WORK TO COMPLETE: Only the lines from the line containing "390x200 pixels." to the end of the material belong in the copy; set them down exactly, without pictures.

DATA EXTRACTS:
************
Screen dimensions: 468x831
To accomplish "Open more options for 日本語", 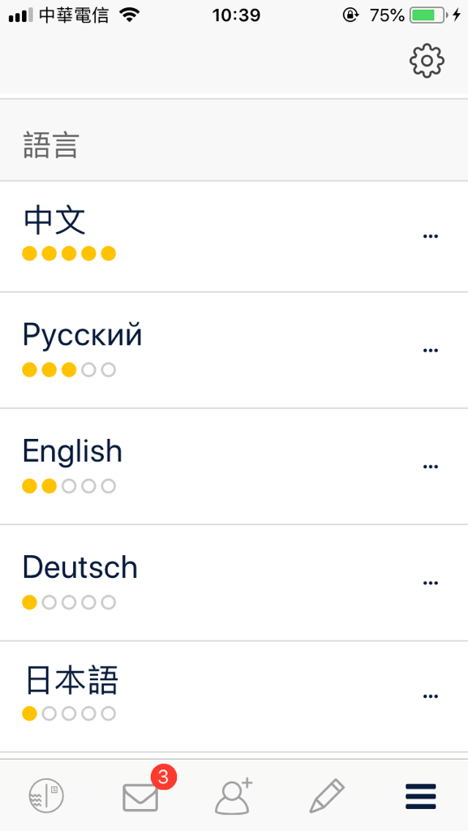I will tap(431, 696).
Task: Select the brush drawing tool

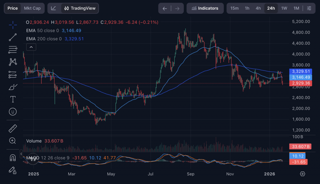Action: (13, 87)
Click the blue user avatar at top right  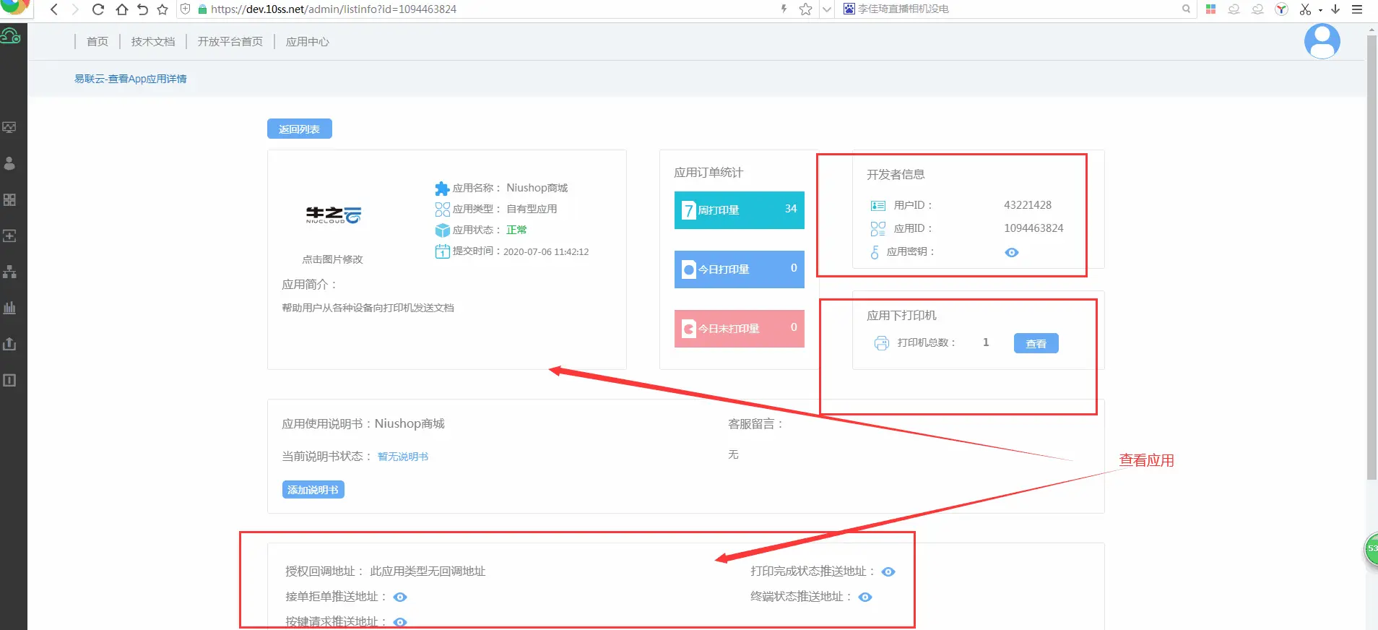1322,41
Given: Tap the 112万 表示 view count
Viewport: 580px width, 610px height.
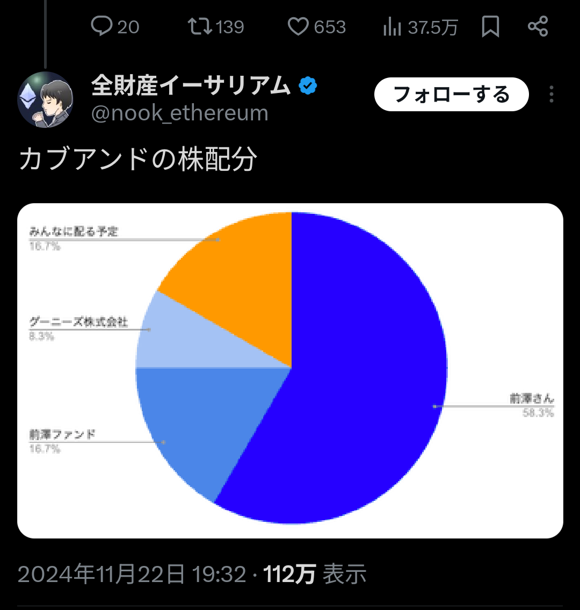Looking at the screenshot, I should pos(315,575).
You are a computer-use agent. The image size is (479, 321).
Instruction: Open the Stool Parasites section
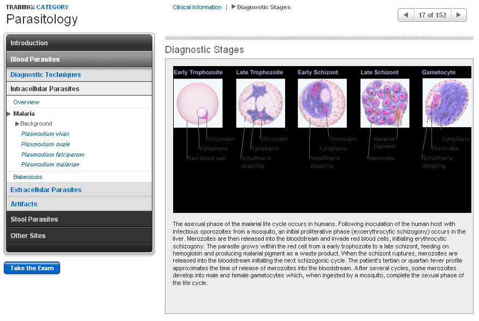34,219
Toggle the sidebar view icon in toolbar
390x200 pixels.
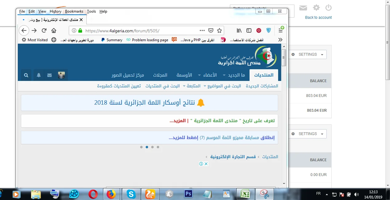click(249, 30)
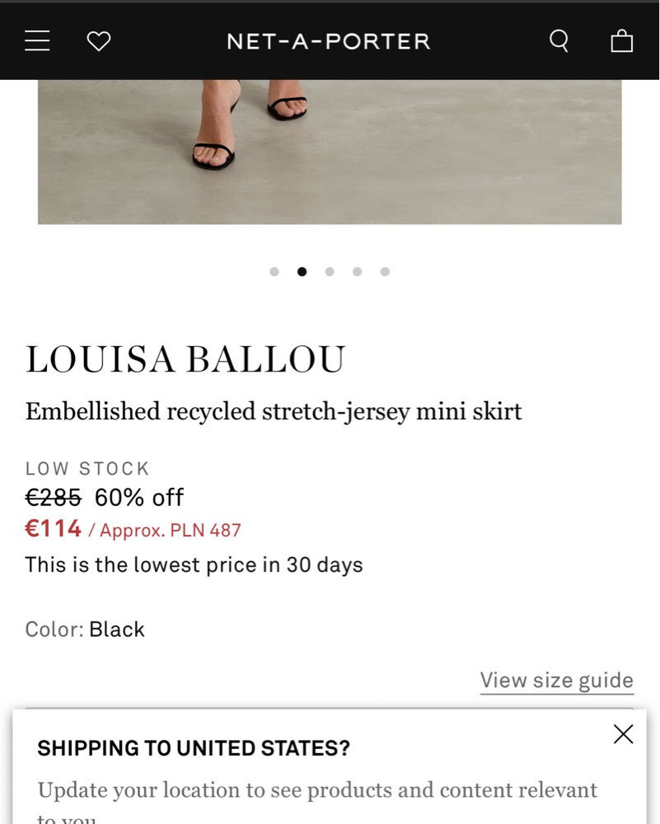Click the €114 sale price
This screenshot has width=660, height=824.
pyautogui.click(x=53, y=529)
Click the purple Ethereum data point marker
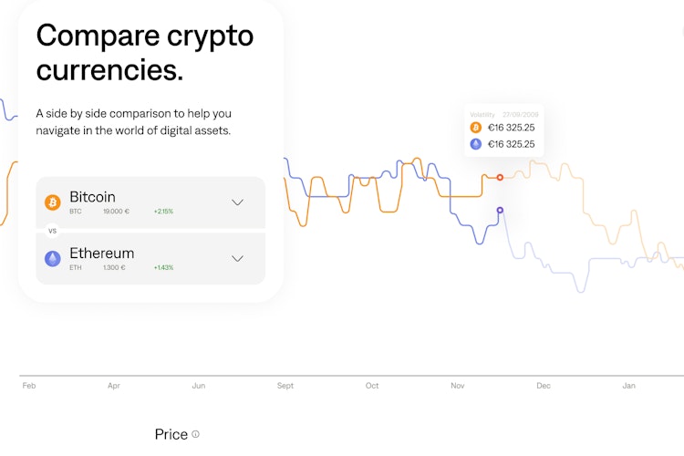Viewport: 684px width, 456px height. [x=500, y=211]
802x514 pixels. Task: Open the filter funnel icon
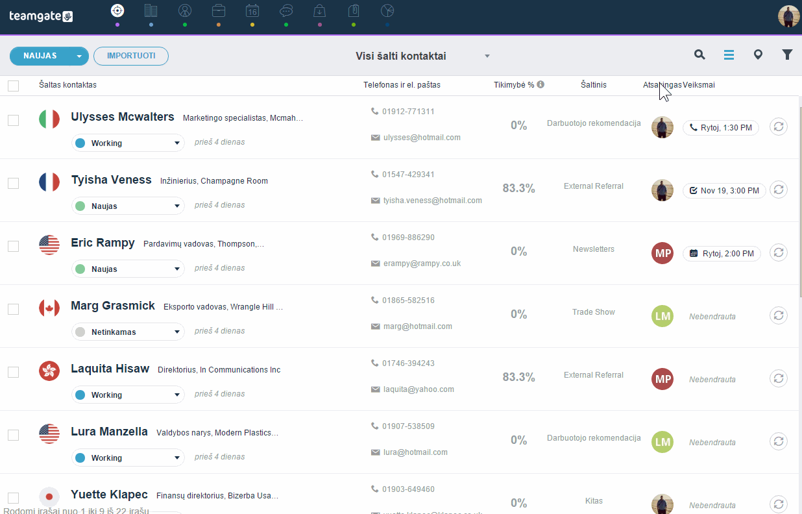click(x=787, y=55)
************
SOLUTION:
390x200 pixels.
click(249, 30)
Click the €114 sale price
This screenshot has width=660, height=824.
pyautogui.click(x=53, y=529)
Click the purple Ethereum data point marker
Viewport: 684px width, 456px height. [x=500, y=211]
802x514 pixels. Task: Open the filter funnel icon
click(x=787, y=55)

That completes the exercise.